**ASSIGNED TASK**
The expected result is an exact copy of the lines from the one holding "Task: Open the Add 4 for £2 offer" to the last line of the material, with pictures removed and nothing added.

**RECORDS TO USE**
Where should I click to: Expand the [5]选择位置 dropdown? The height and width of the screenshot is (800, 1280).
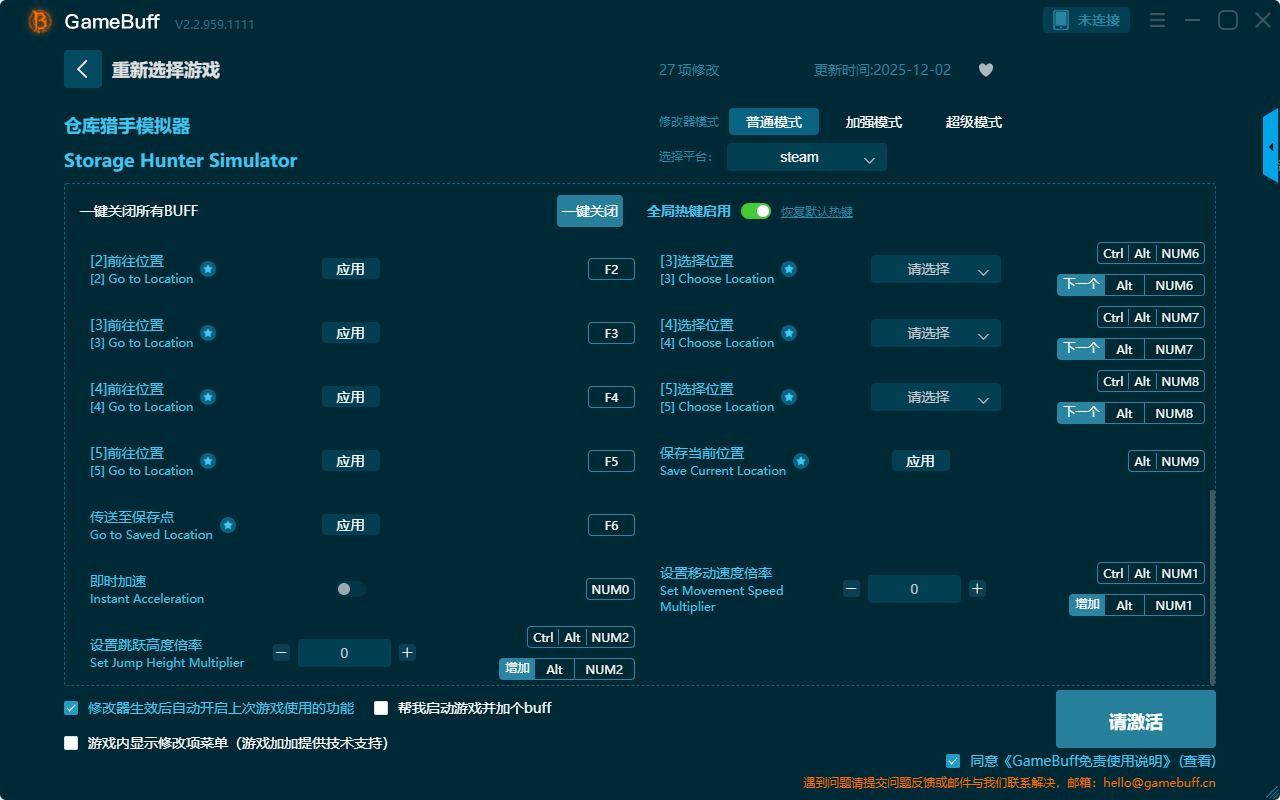click(935, 397)
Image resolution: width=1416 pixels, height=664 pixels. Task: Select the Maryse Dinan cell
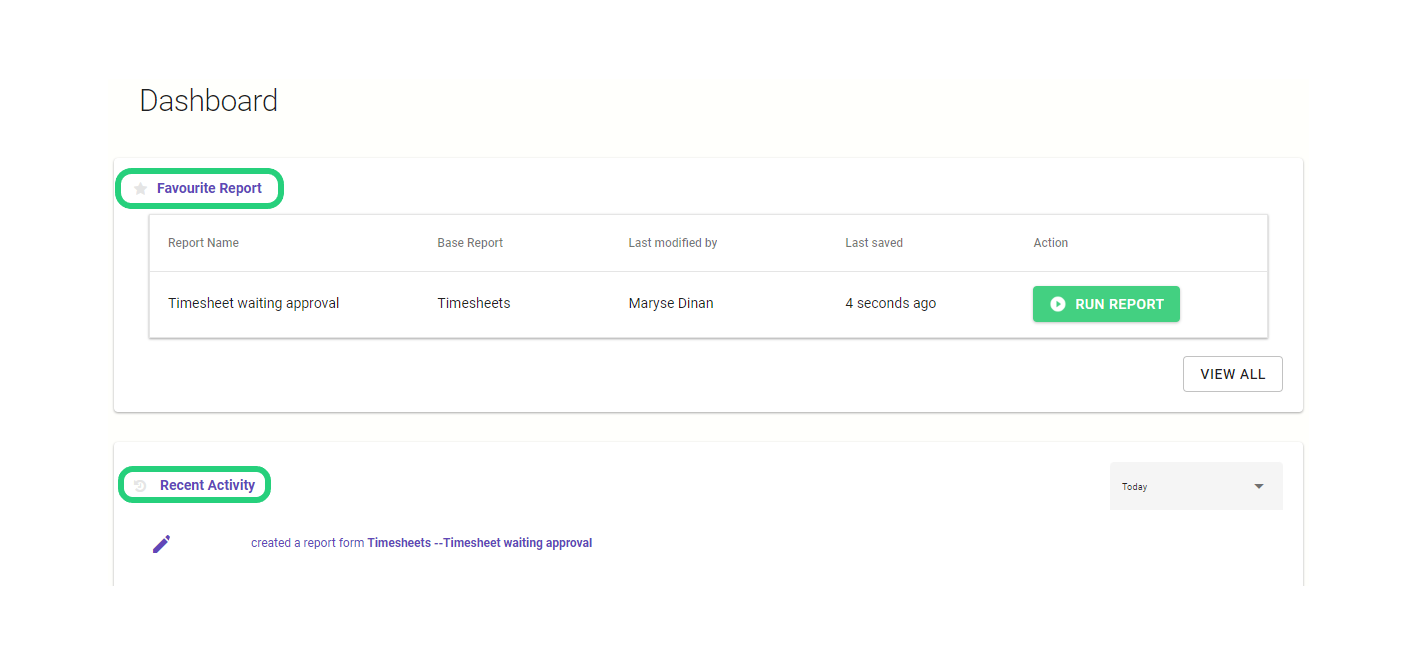[x=671, y=303]
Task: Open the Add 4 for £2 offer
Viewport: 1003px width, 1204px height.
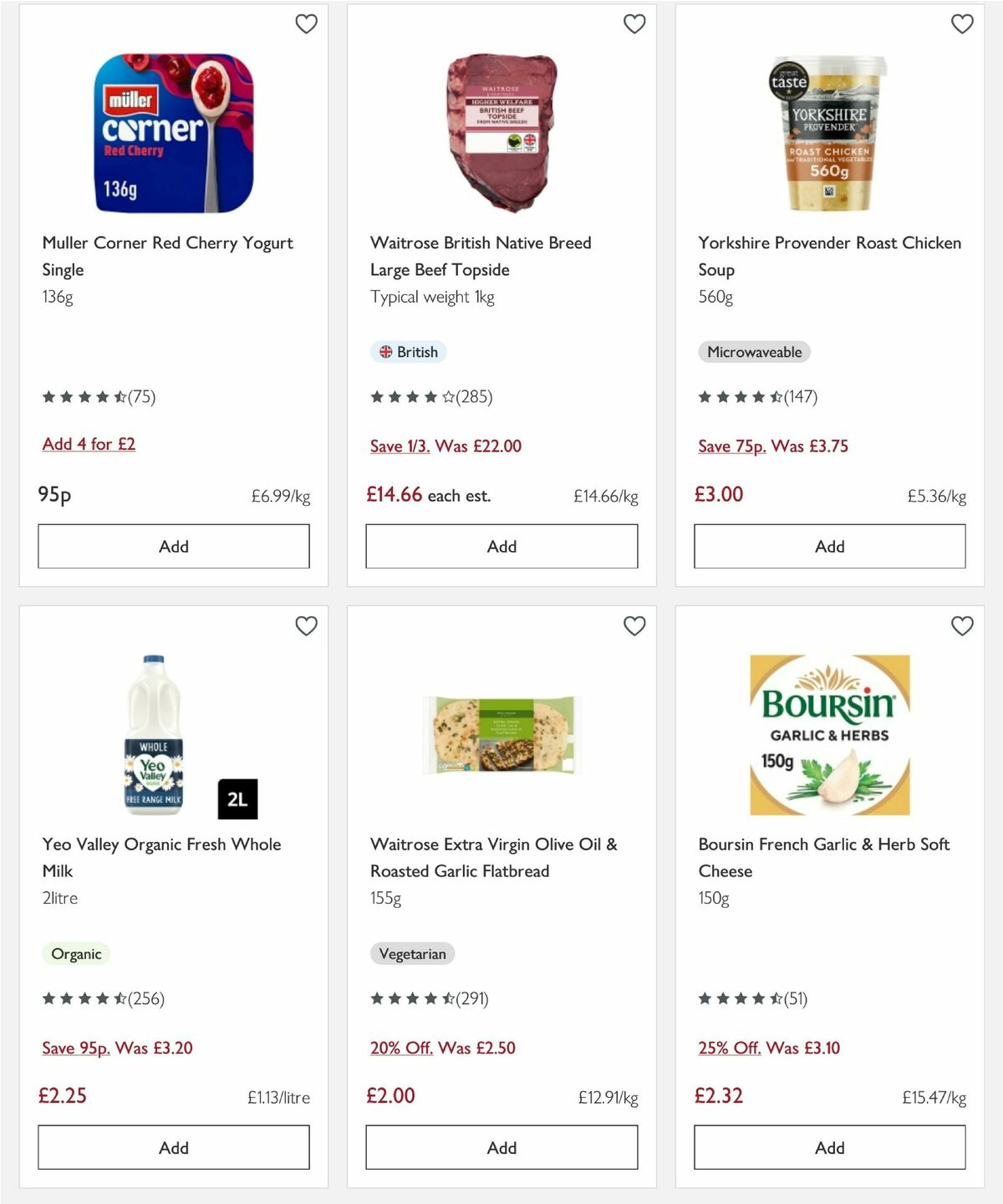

**SOLUTION TO THIS EXERCISE**
Task: Open the Add 4 for £2 offer
Viewport: 1003px width, 1204px height.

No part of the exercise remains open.